# Multi-Class Text Classification - AI model for sentiment analysis

## Overview

**Sentiment Analysis** is a common Natural Language Processing (NLP) technique used to determine the emotional tone behind a body of text. It involves in classifying text into pre-defined categories, allowing for gaining insights and monitoring various aspects of business intelligence.

This notebook will provide a showcase for a practical application, namely building a model to classify short corpora of text into a label describing the overall emotion/tone. <br />

The implementation uses libraries and utilities from [Hugging Face](https://huggingface.co/). For more in-depth information, please refer to the official curriculum.
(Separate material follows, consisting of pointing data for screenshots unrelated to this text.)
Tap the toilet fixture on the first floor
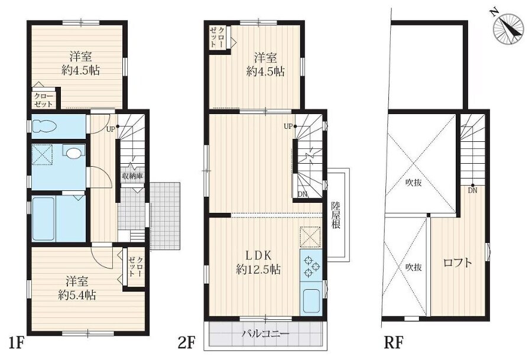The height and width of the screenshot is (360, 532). [45, 127]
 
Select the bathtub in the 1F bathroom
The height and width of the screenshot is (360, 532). [43, 219]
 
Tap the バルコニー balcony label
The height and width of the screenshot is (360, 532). [265, 333]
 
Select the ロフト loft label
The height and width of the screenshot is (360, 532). [458, 262]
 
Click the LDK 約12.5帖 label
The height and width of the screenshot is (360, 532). [258, 262]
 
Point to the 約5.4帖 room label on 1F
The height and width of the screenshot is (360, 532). [77, 295]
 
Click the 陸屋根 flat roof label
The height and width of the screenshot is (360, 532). [336, 215]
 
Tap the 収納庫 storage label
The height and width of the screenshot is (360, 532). [132, 176]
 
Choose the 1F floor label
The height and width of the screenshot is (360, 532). [16, 343]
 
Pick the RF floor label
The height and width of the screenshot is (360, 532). [394, 343]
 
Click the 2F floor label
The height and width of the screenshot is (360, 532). [187, 343]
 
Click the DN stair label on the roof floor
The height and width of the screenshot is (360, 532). [473, 190]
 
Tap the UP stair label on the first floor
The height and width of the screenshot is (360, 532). [111, 129]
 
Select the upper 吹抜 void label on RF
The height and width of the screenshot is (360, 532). [414, 183]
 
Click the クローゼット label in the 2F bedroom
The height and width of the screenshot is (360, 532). [217, 37]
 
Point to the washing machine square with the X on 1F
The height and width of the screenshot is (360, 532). [42, 155]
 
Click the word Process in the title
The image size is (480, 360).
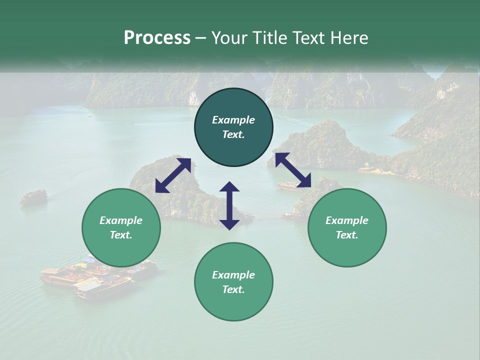(x=157, y=38)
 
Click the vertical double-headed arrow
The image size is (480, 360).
(x=230, y=206)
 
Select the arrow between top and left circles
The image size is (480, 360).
(x=173, y=176)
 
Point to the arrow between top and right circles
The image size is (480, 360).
(x=293, y=170)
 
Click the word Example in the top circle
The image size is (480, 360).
(x=234, y=120)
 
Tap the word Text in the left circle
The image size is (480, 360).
(x=120, y=235)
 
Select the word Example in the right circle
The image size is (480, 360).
(x=347, y=220)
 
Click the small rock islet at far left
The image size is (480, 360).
(x=34, y=196)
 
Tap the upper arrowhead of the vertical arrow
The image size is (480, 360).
(x=230, y=187)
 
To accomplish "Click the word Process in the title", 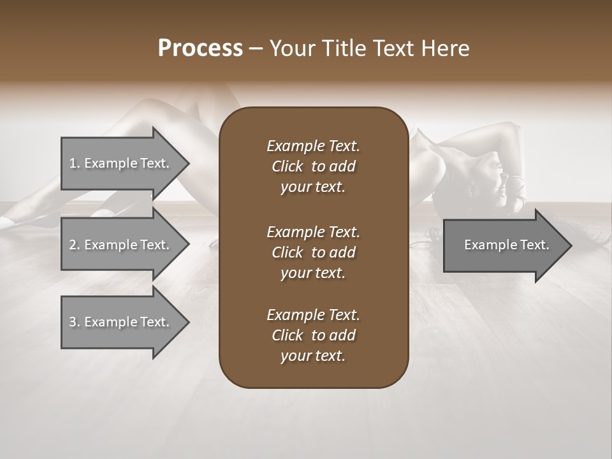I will pos(200,48).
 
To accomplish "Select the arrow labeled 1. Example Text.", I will pos(121,163).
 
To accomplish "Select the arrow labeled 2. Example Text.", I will pos(121,245).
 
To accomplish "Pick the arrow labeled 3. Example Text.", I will pos(121,322).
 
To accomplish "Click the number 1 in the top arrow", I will pos(73,163).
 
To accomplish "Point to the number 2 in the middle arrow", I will pos(73,245).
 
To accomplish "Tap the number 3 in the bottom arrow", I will pos(73,322).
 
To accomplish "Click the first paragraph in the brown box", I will pos(313,166).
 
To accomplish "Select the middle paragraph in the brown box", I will pos(313,252).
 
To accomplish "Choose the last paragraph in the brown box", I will pos(313,335).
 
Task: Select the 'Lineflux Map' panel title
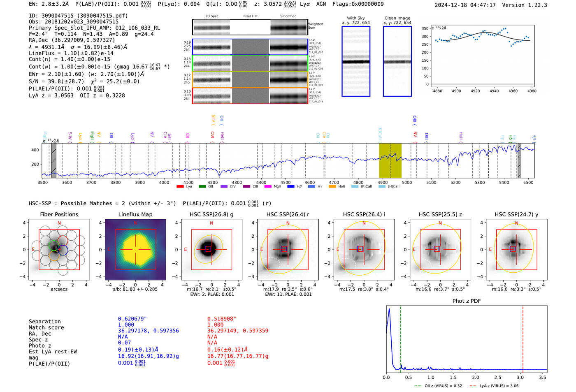[135, 214]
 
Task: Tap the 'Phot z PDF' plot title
[467, 301]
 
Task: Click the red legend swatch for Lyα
[180, 187]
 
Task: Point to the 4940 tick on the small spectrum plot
[494, 91]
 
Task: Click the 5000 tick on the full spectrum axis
[407, 182]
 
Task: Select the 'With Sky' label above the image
[355, 18]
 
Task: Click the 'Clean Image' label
[397, 18]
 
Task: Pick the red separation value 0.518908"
[222, 319]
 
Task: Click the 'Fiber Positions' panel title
[59, 214]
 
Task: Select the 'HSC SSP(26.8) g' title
[211, 214]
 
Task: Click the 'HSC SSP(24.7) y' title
[516, 214]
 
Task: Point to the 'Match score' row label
[46, 328]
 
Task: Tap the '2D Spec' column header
[212, 16]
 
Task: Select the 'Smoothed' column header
[288, 16]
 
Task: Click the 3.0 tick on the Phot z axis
[520, 377]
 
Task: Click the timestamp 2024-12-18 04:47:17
[465, 5]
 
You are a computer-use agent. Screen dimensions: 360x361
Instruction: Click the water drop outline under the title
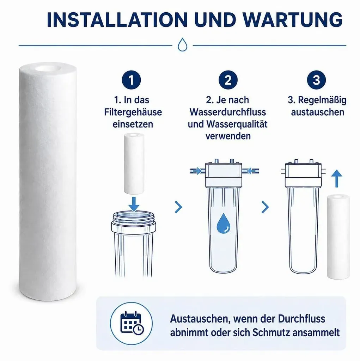pyautogui.click(x=182, y=44)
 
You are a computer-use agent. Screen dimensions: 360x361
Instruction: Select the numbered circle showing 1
pyautogui.click(x=131, y=80)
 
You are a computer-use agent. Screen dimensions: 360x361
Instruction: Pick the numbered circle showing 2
pyautogui.click(x=228, y=80)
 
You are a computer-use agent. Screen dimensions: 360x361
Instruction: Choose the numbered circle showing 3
pyautogui.click(x=317, y=80)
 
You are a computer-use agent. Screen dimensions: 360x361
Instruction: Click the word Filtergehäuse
pyautogui.click(x=133, y=112)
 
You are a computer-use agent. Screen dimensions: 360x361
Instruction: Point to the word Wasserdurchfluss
pyautogui.click(x=228, y=112)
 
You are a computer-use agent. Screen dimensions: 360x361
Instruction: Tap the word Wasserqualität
pyautogui.click(x=237, y=124)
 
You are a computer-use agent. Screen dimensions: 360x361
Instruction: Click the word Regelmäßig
pyautogui.click(x=322, y=100)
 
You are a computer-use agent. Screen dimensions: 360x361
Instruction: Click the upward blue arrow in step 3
pyautogui.click(x=337, y=178)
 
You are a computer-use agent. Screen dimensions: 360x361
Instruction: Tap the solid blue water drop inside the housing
pyautogui.click(x=223, y=223)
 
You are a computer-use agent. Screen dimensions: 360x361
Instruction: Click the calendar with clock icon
pyautogui.click(x=132, y=323)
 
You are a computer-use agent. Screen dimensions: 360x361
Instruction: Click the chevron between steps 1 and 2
pyautogui.click(x=178, y=207)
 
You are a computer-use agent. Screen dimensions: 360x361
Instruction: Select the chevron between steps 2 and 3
pyautogui.click(x=265, y=207)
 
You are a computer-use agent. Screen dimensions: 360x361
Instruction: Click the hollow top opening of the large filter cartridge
pyautogui.click(x=48, y=69)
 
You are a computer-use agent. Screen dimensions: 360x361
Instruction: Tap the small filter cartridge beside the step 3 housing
pyautogui.click(x=338, y=237)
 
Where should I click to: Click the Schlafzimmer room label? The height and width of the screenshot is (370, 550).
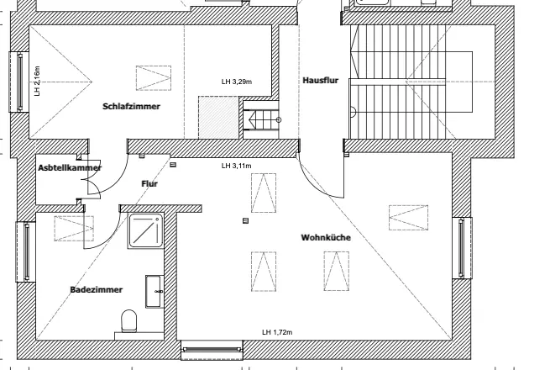[x=131, y=107]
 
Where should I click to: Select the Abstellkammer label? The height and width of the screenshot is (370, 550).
[x=70, y=168]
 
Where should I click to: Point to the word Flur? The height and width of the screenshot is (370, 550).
[x=149, y=182]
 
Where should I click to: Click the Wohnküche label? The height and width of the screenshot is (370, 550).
[x=326, y=238]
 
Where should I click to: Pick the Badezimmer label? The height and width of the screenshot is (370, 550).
[x=97, y=289]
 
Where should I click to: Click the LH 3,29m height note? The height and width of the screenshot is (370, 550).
[x=237, y=82]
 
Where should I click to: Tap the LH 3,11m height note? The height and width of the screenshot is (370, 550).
[x=237, y=166]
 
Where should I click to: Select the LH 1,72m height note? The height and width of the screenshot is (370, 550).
[x=276, y=333]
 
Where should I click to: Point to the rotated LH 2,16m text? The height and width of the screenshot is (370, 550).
[x=38, y=82]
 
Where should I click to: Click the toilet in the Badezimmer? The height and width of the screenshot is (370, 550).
[x=128, y=321]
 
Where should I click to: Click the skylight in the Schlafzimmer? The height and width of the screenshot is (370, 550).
[x=154, y=78]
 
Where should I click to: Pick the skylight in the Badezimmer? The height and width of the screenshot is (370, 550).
[x=74, y=227]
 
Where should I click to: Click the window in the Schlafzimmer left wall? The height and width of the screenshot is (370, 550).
[x=20, y=81]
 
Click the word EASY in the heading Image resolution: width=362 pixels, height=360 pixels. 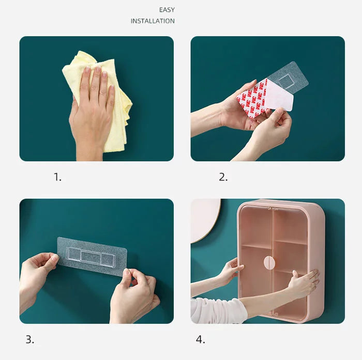(x=167, y=10)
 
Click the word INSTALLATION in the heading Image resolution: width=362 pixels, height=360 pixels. (x=153, y=21)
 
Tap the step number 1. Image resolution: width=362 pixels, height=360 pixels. (x=57, y=177)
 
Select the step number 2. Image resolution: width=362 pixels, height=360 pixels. (x=223, y=177)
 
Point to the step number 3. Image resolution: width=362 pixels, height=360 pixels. (x=30, y=339)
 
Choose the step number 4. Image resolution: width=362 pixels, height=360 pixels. (x=200, y=339)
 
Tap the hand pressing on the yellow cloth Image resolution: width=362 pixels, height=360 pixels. (x=93, y=111)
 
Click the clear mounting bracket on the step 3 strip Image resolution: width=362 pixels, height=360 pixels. (x=90, y=256)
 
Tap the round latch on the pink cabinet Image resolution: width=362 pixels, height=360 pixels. (x=269, y=263)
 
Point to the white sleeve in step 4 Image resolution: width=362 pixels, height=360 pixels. (x=217, y=311)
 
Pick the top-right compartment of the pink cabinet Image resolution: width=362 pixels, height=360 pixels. (x=290, y=226)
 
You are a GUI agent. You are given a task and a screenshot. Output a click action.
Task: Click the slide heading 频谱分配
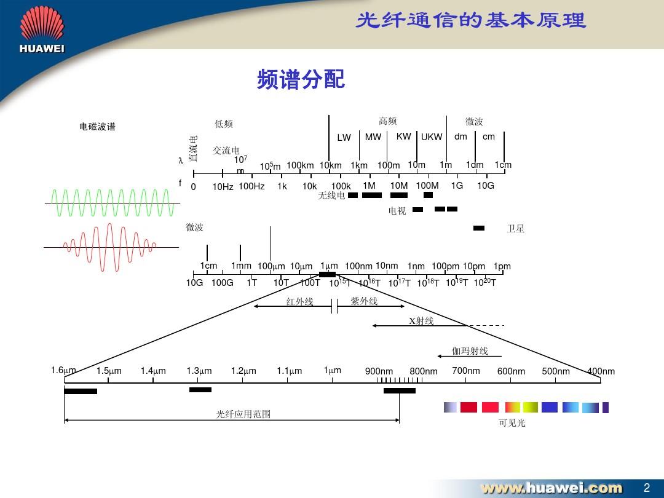[x=301, y=79]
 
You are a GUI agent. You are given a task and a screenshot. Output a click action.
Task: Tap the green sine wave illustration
[x=112, y=203]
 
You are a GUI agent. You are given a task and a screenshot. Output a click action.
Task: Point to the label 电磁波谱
[x=97, y=127]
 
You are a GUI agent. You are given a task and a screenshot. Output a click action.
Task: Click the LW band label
[x=344, y=138]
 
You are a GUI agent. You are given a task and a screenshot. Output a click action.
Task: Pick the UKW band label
[x=432, y=137]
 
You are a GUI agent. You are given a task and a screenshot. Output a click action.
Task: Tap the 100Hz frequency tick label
[x=251, y=186]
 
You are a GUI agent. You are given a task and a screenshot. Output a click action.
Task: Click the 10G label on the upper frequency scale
[x=486, y=185]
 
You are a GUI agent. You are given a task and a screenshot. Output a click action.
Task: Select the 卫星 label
[x=515, y=229]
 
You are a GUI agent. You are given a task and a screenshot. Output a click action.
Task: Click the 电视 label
[x=397, y=211]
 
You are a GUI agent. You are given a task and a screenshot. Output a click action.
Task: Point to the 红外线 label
[x=299, y=302]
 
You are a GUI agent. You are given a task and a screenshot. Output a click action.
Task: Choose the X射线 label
[x=421, y=321]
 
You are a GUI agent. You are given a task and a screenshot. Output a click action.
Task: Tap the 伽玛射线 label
[x=470, y=351]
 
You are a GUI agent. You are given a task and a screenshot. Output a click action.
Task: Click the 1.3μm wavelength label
[x=199, y=371]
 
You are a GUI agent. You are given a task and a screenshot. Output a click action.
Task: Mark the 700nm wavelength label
[x=465, y=370]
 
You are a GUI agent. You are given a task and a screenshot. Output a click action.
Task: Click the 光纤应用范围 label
[x=243, y=414]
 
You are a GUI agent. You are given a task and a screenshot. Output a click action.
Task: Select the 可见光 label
[x=512, y=423]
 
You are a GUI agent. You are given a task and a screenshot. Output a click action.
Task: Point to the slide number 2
[x=646, y=488]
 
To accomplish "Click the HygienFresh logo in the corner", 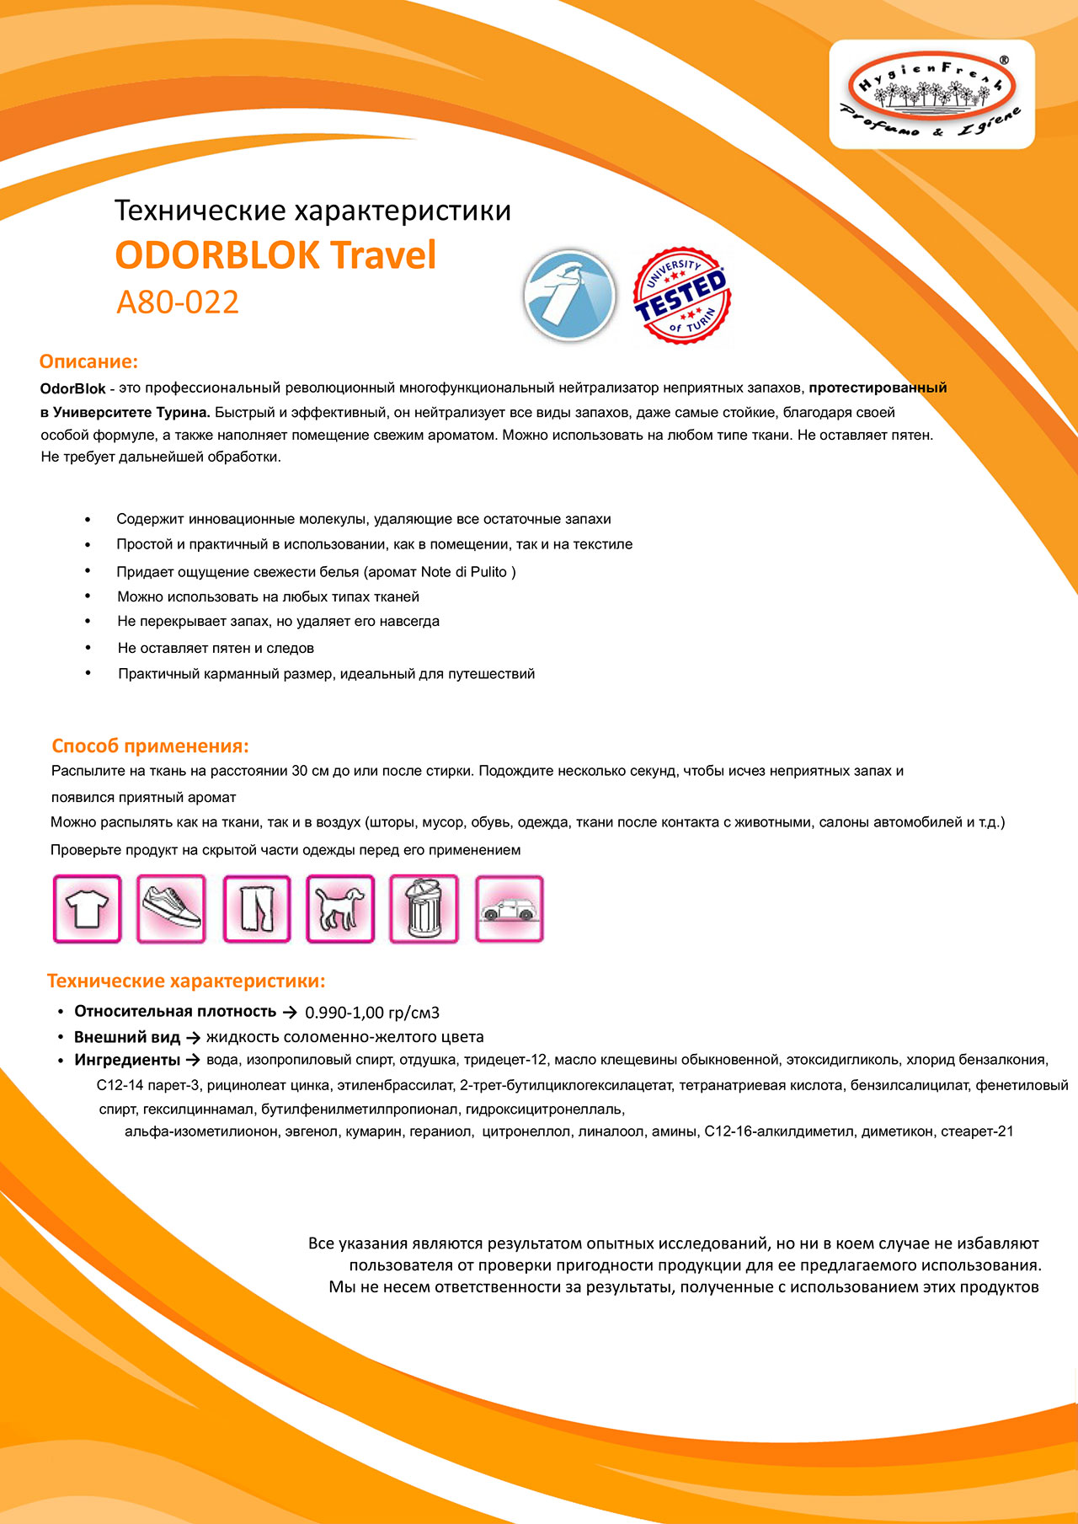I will pos(931,94).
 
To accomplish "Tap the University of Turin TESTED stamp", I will pos(681,296).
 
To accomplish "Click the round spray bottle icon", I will pos(569,297).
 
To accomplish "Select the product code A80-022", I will pos(178,302).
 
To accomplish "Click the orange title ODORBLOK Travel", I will pos(275,255).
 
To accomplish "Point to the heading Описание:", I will pos(88,361).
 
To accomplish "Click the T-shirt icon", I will pos(88,909).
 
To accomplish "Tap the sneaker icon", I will pos(171,909).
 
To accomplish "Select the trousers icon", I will pos(256,909).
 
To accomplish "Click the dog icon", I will pos(340,909).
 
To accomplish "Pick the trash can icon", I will pos(424,909).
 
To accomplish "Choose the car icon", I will pos(509,909).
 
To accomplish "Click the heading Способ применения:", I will pos(150,746).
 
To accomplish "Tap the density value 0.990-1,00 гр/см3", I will pos(372,1012).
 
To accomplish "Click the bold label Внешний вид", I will pos(127,1036).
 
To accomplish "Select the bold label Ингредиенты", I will pos(127,1060).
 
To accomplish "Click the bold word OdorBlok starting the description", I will pos(72,388).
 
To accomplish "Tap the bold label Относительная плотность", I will pos(175,1011).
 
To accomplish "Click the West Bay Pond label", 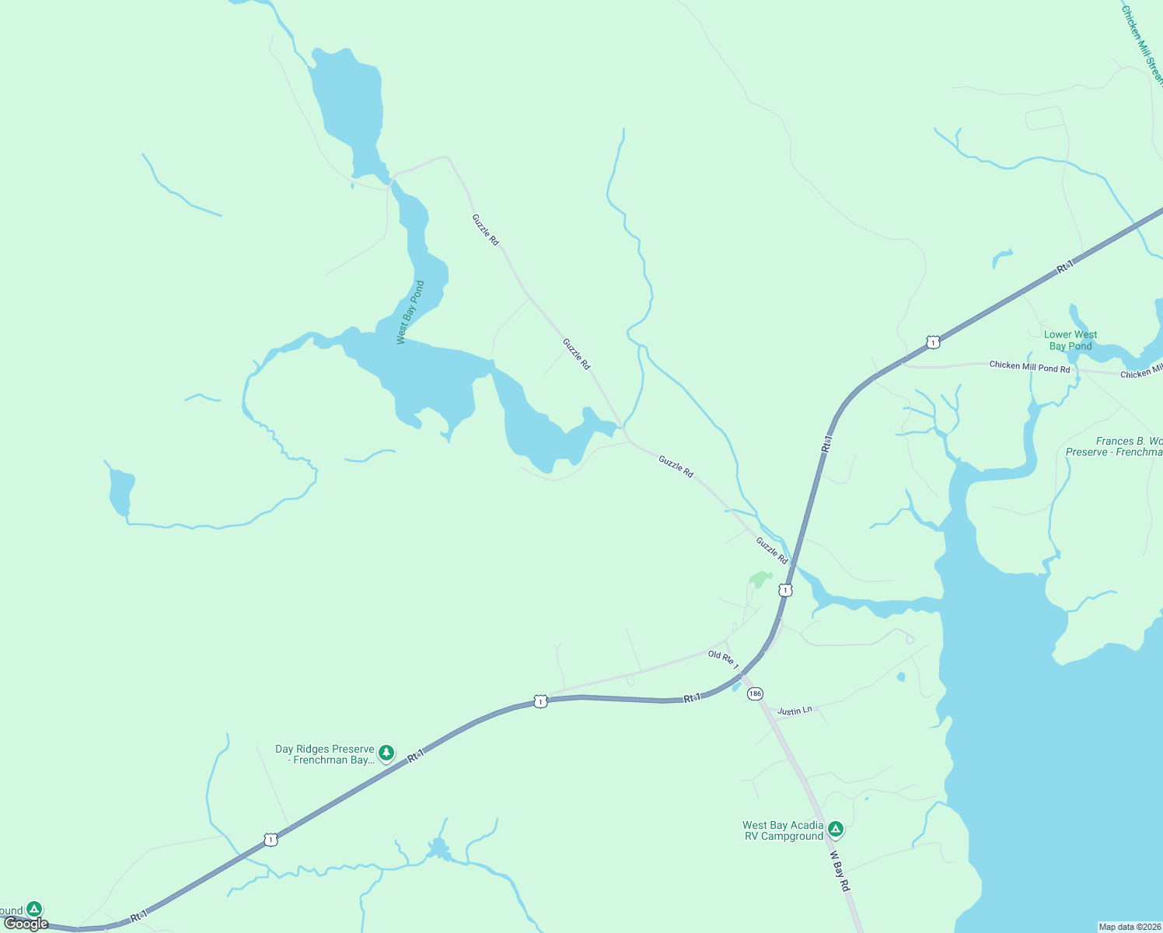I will tap(410, 312).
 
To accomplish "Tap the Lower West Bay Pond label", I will tap(1070, 341).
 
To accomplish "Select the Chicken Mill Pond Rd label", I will tap(1029, 366).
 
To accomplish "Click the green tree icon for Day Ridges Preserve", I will tap(386, 753).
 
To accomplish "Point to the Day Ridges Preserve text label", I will tap(325, 754).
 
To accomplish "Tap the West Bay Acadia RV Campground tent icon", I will tap(836, 829).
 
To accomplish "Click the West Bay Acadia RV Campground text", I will tap(783, 830).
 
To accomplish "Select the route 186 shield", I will tap(755, 694).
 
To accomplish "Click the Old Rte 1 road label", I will tap(723, 660).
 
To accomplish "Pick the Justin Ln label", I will tap(795, 711).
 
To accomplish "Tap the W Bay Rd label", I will tap(840, 871).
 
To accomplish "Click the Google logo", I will tap(26, 924).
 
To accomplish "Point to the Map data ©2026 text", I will tap(1129, 927).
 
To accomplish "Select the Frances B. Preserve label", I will tap(1114, 446).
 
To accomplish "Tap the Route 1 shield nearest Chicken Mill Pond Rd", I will tap(933, 342).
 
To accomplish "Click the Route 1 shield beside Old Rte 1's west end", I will tap(541, 701).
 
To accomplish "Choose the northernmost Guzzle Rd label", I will tap(486, 230).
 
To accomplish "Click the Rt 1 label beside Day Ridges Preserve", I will tap(416, 756).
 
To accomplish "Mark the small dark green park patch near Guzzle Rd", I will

![Hugging Face](./media/hf-logo-with-title.png)

## Problem

The evaluation system that your company is using to gather performance reviews from fellow colleagues is getting old and outdated. Most likely it is written in a language you haven't even heard of. The employees, including yourself, are getting annoying for having to deal with it, and your managers are getting frustrated sorting out the good, and the bad ones. </br >

But... Luckily, you have been assigned to lead an initiative to revamp the architecture and, the selling point is, you are **REQUIRED** to use AI for classifying reviews. Some will even go to say that this is the only reason the project was approved by stakeholders. Anyway! This is your task and you **MUST** complete it by the end of sprint.

See you in Stand Up!

## Approach

The scope of this workshop is to gain insights and hands on experience with the latest, state-of-the-art tooling for building and fine-tuning AI models. <br />
For this purpose, the platform of choice is **Hugging Face**, an open source company that provides a series of performant libraries very popular in the ML space. <br />

The model's architecture will start with a pre-trained model (*distilbert-base-uncased*), which will be fine-tuned on a specific dataset. <br />
In the following sections, the necessary steps and other basic workflows will be addressed and discussed:
- Dependency management and GPU availability 
- Data discovery and pre-processing 
- Model architecture and parametrization
- Training, analysis and evaluation
- Inference

## Dependency management

In this step, the required dependencies are installed (if not already satisfied) in the Python environment. Then, the availability of GPU cores is checked and torch is set to use the corresponding backend. <br/>
Training and using models on GPU cores is much more faster, as they are optimized for parallel compute.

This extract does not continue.